In Drone Racing, human pilots control miniature aircraft at breathtaking speeds through challenging courses from a first-person perspective. Now, AI is in pole position - with a clear lead and few limitations.
With Swift, researchers from the University of Zurich and Intel present an autonomous racing drone that has beaten human professionals in drone races. Swift, an AI drone equipped with cameras and other sensors, won five of nine races against Alex Vanover, four of seven against Thomas Bitmatta, and six of nine against Marvin Schaepper. Overall, Swift won 60 percent of the races.
Not all races ended in an AI victory: 40 percent of its defeats were due to collisions with opponents or gates, and 20 percent were due to slower speeds than the human pilots.
Pushing the limits, thinking ahead
Swift's victories are still remarkable. The AI drone posted the fastest overall race time, even if it wasn't faster in every section of the course, beating the next best human (A. Vanover) by half a second. The human pros had a week to practice on the track.
How does Swift outperform humans? For one, the drone has a faster reaction time during takeoff. It also maintains a higher speed in the first turn and flies tighter through the turns, a successful strategy that likely reflects Swift's longer-term planning.
Humans are still more robust
Swift also excels in head-to-head time trials. The AI drone is consistently trimmed for top speed. This reduces the likelihood of lap time fluctuations.
Human pilots, on the other hand, vary their lap times more because they adjust their flight strategy based on their position in the race. For example, if they are in the lead, human pilots may slow down to avoid a crash.
Swift doesn't have that luxury: The AI drone chases the best time at the highest speed, whether it's leading or trailing in the race.

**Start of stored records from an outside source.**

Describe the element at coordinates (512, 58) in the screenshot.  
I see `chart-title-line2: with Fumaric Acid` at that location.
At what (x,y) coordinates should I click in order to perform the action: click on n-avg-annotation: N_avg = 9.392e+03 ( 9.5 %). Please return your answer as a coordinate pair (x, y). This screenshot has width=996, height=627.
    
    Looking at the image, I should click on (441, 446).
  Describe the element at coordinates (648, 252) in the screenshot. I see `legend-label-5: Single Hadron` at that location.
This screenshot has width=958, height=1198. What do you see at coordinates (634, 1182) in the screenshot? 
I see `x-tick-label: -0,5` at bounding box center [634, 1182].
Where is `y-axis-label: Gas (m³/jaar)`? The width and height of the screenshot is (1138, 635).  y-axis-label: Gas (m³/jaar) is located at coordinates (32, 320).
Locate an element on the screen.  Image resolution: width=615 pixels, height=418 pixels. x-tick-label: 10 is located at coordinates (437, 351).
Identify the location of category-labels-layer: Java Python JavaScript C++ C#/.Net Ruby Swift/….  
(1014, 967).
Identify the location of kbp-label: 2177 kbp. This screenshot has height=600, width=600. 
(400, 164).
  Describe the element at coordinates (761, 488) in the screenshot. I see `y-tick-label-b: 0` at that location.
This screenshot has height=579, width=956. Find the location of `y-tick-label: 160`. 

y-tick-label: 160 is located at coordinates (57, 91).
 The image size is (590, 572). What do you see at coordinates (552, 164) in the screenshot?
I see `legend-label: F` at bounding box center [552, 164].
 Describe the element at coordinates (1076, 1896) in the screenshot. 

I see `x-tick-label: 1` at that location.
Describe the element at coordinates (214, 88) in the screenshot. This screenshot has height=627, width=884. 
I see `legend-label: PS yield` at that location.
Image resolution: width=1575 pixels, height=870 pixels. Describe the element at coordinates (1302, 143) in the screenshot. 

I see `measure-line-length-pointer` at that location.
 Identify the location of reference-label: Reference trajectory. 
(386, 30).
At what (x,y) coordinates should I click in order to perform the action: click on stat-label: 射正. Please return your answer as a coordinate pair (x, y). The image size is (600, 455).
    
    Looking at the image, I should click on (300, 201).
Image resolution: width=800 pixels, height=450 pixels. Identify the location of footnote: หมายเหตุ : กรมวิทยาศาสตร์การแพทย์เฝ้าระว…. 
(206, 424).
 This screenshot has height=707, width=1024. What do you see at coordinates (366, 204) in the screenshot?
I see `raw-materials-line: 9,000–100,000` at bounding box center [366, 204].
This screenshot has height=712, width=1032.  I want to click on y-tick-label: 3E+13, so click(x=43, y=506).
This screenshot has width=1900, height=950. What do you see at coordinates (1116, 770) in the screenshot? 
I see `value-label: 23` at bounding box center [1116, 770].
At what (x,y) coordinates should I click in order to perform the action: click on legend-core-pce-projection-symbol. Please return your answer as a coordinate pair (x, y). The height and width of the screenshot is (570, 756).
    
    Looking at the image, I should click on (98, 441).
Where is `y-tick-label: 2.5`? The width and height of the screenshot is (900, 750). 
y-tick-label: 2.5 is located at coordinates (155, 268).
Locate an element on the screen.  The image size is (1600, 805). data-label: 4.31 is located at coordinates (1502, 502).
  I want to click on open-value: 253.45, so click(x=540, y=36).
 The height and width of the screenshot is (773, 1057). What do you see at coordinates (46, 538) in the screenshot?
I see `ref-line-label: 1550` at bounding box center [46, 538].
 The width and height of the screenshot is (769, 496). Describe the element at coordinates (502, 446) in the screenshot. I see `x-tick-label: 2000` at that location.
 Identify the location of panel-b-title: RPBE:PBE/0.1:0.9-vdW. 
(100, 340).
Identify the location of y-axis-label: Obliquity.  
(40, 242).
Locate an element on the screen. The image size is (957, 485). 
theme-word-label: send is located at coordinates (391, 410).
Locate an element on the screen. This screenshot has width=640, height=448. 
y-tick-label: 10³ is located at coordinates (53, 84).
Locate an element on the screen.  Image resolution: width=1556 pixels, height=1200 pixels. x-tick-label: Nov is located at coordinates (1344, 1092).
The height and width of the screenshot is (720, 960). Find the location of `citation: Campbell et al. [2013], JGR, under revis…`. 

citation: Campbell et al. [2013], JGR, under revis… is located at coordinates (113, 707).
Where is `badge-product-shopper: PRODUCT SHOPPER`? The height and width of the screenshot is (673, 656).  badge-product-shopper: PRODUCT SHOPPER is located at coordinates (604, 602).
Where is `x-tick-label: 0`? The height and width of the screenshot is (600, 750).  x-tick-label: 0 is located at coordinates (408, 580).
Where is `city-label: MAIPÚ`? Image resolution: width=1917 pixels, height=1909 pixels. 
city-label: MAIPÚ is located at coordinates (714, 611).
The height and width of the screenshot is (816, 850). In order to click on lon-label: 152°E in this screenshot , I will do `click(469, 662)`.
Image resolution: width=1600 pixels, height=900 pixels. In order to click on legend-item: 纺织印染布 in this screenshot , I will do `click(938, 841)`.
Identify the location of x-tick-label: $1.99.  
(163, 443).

Despite Swift's success, the robustness of humans is remarkable, the research team notes. Human pilots can handle an accident at full speed and continue the race as long as the drone is still intact.
They are also better able to adapt to changes in their environment, such as changes in lighting, which can confuse Swift's perception system.
AI training in a reality enhanced simulation
Swift is based on a perception system that interprets what the drone sees and "feels" through its sensors, and a control strategy that uses this information to determine the drone's next move.
The perception system is like the eyes and senses of the drone. It uses a Visual Inertial Odometry (VIO) module that combines data collected by the drone's camera with the drone's motion and inertial characteristics.
This allows it to determine where it is in the real world. In parallel, a special neural network detects the corners of the race gates based on the camera images.
It then maps these detections in 3D space and combines this information with VIO's estimates of the drone's position using a mathematical Kalman filter.
Once the drone knows where it is in the world and where the race gates are, the control strategy comes into play.
Just as a human pilot would decide whether to fly toward a goal or increase speed, the control strategy decides what the drone should do next.
The strategy, trained with deep reinforcement learning, rewards Swift for moving toward the center of the next gate while ensuring that the next gate remains in the drone's field of view.
Notwithstanding the remaining limitations and the work ahead, the attainment by an autonomous mobile robot of world-champion-level performance in a popular physical sport is a milestone for robotics and machine intelligence. This work may inspire the deployment of hybrid learning-based solutions in other physical systems, such as autonomous ground vehicles, aircraft and personal robots, across a broad range of applications.
From the paper
One of the greatest challenges for the research team was figuring out how to transfer control decisions from the initial virtual training simulation to the real world.
To address this "reality gap," the simulation was enhanced with data-driven models that take into account how the drone perceives its environment and moves in the real world. This additional fine-tuning was based on real-world data collected with the drone on the track itself. This allowed Swift to learn in simulation and from reality.